Here's what's turned up so far:

  • The game runs on an old version of Unity. That's good news, because it means the game's code was written in something readable. Mostly.
  • "Mostly," because the actual code is encrypted. Locked up behind an anti-piracy wrapper. You can see the file, you just can't read what's inside it. That's been the big plot twist of this stage.
  • The art wasn't locked, though. So I grabbed all of it. Every one of the 57 hero models, the textures, the audio, the UI, and 1,270 animation clips. Every attack, idle pose, and death animation, all pulled out clean.
  • Here's a nice surprise. Even though the code itself is locked, the list of everything in it wasn't. So I now have the names of around 800 pieces of the game. The combat system, the skills, the guild raids, the PvP ladder. I know every system that existed, I just don't know exactly how each one works yet.
  • And an origin story I wasn't expecting. All the internal names are in Chinese. Sun Wukong, the Monkey King, is in there. So is the game's original title, 圣光契约, which I never would've found otherwise.

What's next

One piece is still locked away. That encrypted code holds all the numbers that make the game feel like the game. The stats, the skill formulas, the balance. There's a way to get at it (you catch it while it's briefly unlocked in memory as the game runs), and that's the next thing I'm going to try.

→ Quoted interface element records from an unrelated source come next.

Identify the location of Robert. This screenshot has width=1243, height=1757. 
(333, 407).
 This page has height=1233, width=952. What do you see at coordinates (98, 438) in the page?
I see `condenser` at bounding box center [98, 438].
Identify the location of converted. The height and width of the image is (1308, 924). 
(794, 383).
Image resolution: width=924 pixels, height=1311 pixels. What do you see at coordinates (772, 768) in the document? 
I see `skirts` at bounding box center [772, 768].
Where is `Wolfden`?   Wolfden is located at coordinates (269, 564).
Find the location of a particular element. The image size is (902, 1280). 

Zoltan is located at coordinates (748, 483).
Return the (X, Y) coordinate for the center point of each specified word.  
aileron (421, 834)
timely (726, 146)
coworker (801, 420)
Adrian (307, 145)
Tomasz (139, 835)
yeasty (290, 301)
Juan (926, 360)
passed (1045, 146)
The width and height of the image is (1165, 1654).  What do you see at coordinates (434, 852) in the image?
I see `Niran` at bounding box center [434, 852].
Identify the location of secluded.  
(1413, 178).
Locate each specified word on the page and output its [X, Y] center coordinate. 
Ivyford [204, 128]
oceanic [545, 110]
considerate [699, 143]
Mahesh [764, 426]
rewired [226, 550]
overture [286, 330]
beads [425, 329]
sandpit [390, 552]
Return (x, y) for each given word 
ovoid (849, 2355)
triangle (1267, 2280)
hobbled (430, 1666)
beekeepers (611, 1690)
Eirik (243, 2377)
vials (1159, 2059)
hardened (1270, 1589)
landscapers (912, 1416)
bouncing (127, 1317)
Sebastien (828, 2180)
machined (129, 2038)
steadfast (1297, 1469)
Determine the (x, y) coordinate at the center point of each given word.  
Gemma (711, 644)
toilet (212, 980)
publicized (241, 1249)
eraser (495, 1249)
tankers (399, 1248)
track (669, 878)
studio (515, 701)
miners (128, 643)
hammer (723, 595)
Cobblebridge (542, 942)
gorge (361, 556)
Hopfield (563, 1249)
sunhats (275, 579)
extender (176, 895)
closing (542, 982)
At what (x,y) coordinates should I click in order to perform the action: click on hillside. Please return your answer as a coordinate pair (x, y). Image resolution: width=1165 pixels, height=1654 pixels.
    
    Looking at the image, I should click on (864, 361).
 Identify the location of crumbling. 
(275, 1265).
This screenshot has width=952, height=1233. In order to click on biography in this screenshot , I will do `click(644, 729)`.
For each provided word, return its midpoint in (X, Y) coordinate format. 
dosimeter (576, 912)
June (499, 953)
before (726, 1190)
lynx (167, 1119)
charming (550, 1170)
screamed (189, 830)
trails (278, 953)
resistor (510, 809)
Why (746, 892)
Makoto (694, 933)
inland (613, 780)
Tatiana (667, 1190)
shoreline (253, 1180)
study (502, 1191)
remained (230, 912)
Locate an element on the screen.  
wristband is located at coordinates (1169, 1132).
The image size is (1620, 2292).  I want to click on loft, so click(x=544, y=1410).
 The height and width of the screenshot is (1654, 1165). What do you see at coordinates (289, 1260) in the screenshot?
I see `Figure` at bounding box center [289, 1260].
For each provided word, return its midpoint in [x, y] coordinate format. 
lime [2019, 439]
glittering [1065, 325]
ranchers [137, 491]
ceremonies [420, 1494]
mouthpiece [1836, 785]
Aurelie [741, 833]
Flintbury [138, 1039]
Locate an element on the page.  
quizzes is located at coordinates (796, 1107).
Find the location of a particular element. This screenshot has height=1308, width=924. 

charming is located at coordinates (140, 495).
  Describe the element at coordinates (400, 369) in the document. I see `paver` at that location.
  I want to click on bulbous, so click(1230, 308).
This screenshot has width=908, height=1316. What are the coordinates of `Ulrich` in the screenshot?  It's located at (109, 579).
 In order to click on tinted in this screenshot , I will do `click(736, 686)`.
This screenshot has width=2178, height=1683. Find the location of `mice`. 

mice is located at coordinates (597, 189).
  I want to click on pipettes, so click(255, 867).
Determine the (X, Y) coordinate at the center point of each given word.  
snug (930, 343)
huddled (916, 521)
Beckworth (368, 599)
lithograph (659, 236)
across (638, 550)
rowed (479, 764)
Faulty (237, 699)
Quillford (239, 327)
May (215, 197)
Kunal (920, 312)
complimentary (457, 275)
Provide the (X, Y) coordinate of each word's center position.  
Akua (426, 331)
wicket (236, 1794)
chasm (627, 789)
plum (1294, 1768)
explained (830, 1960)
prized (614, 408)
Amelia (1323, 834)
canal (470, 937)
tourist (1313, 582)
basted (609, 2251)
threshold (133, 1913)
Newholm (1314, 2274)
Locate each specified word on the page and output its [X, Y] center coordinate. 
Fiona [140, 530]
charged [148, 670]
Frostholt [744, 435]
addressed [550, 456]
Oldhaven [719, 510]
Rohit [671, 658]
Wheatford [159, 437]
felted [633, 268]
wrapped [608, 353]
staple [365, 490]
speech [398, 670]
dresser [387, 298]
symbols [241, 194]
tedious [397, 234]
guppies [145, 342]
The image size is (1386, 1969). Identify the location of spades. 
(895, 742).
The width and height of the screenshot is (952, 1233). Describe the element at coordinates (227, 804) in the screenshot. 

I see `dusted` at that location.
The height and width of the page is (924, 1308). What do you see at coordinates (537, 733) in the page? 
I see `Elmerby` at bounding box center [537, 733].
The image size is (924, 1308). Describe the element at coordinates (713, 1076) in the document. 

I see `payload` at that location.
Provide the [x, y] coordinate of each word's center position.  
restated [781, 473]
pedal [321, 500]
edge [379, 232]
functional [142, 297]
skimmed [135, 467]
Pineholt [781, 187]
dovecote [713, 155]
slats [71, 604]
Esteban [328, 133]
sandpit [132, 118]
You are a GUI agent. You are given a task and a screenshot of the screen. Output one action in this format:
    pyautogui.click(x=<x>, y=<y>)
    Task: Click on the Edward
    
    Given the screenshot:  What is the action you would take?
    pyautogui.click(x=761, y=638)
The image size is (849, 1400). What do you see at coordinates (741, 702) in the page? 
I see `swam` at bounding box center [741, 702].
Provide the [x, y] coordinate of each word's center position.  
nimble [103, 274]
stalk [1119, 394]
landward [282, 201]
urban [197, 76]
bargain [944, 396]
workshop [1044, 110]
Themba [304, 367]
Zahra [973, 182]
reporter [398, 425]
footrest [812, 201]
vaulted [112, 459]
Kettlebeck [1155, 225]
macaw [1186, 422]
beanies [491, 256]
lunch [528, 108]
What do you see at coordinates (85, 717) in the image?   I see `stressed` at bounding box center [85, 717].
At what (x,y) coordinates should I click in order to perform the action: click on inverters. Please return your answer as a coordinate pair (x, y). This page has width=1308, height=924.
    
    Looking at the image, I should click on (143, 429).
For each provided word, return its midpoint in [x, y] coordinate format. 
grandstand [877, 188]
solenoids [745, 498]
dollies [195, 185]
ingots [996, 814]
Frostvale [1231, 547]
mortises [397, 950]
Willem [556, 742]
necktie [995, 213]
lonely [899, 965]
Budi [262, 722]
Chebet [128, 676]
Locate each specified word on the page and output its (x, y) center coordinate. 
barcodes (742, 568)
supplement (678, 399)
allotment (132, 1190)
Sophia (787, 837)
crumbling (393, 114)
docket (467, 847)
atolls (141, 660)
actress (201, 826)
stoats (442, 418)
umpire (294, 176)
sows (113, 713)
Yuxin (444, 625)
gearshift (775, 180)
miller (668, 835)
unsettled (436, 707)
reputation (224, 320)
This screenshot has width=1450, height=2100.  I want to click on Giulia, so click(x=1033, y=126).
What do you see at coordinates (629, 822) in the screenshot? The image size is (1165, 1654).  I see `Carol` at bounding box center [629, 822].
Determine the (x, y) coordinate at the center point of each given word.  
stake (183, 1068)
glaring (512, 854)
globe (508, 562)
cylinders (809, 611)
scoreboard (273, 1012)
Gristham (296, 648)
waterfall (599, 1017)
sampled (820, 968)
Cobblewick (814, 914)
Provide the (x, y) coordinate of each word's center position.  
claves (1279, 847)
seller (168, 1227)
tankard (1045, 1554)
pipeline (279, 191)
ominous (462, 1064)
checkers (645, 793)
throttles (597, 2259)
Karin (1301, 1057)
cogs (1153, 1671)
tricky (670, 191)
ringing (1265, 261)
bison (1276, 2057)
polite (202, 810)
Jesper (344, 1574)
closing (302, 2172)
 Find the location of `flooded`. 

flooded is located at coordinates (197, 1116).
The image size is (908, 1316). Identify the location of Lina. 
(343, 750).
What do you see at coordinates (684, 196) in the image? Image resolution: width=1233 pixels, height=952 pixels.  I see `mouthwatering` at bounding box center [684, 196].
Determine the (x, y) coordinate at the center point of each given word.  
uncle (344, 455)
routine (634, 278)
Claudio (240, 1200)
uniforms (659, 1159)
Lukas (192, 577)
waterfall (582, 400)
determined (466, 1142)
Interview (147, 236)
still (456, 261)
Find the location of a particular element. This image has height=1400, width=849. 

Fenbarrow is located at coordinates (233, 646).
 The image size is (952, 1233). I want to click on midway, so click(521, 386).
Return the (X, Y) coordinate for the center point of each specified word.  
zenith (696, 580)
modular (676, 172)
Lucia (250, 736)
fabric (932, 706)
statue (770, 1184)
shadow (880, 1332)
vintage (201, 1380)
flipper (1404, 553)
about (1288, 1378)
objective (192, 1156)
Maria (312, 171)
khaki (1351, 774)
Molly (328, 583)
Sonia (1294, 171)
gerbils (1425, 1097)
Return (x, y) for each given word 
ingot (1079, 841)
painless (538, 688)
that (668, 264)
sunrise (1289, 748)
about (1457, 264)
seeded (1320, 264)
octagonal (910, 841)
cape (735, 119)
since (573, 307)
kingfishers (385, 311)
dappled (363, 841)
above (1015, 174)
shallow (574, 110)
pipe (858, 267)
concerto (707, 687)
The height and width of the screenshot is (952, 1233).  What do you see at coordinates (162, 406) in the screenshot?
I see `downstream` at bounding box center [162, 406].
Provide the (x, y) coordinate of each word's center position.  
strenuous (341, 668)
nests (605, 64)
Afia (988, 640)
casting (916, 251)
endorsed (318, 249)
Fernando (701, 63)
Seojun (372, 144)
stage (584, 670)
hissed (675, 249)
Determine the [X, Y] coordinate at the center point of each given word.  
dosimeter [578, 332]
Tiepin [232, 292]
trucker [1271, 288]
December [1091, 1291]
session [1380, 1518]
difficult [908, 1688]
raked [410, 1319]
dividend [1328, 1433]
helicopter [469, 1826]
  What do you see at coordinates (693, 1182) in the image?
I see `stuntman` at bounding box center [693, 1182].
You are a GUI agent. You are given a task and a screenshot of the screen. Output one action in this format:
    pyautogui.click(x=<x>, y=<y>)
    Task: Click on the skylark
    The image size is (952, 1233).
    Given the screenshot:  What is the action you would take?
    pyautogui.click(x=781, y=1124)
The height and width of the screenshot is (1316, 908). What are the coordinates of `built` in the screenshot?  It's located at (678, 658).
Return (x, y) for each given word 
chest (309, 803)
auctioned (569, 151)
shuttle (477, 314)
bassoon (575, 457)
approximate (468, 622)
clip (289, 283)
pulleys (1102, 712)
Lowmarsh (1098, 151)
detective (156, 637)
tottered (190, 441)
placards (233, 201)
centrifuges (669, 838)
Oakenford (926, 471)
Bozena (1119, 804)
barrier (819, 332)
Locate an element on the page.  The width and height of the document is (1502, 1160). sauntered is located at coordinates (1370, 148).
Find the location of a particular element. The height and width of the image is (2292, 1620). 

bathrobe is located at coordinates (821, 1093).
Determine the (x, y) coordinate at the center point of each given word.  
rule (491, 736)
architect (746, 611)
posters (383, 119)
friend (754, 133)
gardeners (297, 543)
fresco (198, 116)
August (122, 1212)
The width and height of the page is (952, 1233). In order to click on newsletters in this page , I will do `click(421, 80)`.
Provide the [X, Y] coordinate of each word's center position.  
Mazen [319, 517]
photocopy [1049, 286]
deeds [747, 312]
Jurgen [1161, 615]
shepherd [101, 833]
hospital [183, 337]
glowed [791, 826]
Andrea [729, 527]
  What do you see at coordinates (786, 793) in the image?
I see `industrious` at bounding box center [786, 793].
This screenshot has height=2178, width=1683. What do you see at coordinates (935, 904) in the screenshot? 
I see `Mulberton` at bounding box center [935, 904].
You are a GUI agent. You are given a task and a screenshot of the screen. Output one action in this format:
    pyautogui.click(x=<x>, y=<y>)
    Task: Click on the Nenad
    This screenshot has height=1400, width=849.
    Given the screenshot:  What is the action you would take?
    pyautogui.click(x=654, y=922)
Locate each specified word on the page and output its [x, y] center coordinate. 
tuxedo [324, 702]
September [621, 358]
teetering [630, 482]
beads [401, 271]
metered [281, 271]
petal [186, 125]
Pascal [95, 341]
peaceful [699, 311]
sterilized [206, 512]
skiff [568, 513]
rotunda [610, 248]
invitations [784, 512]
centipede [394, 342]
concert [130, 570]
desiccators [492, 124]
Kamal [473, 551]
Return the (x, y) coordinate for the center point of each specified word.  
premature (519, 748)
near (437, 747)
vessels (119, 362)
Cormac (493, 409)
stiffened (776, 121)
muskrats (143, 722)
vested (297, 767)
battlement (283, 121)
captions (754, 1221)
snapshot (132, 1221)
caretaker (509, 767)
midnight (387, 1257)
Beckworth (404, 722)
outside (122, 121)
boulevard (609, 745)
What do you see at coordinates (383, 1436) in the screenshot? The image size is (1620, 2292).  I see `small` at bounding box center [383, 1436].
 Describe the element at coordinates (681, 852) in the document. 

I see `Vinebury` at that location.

After that, it's rebuilding the whole thing in a modern engine, one phase at a time. One working battle first. Then a full single-player game. Then the server. Then the bots. I'll write about each step here as I go, the wins and the parts where I get stuck, because there'll definitely be parts where I get stuck.

Why I'm even telling you this

Not because it's useful. It really isn't, to anyone but two people.

I'm telling you because it's the clearest example I've hit of something I keep going on about with these tools. The bar for doing ambitious personal projects just dropped way down. That thing you gave up on years ago because you didn't have the time or a team for it? A lot of those are quietly doable now.

Mine was a game. We're getting it back, one phase at a time.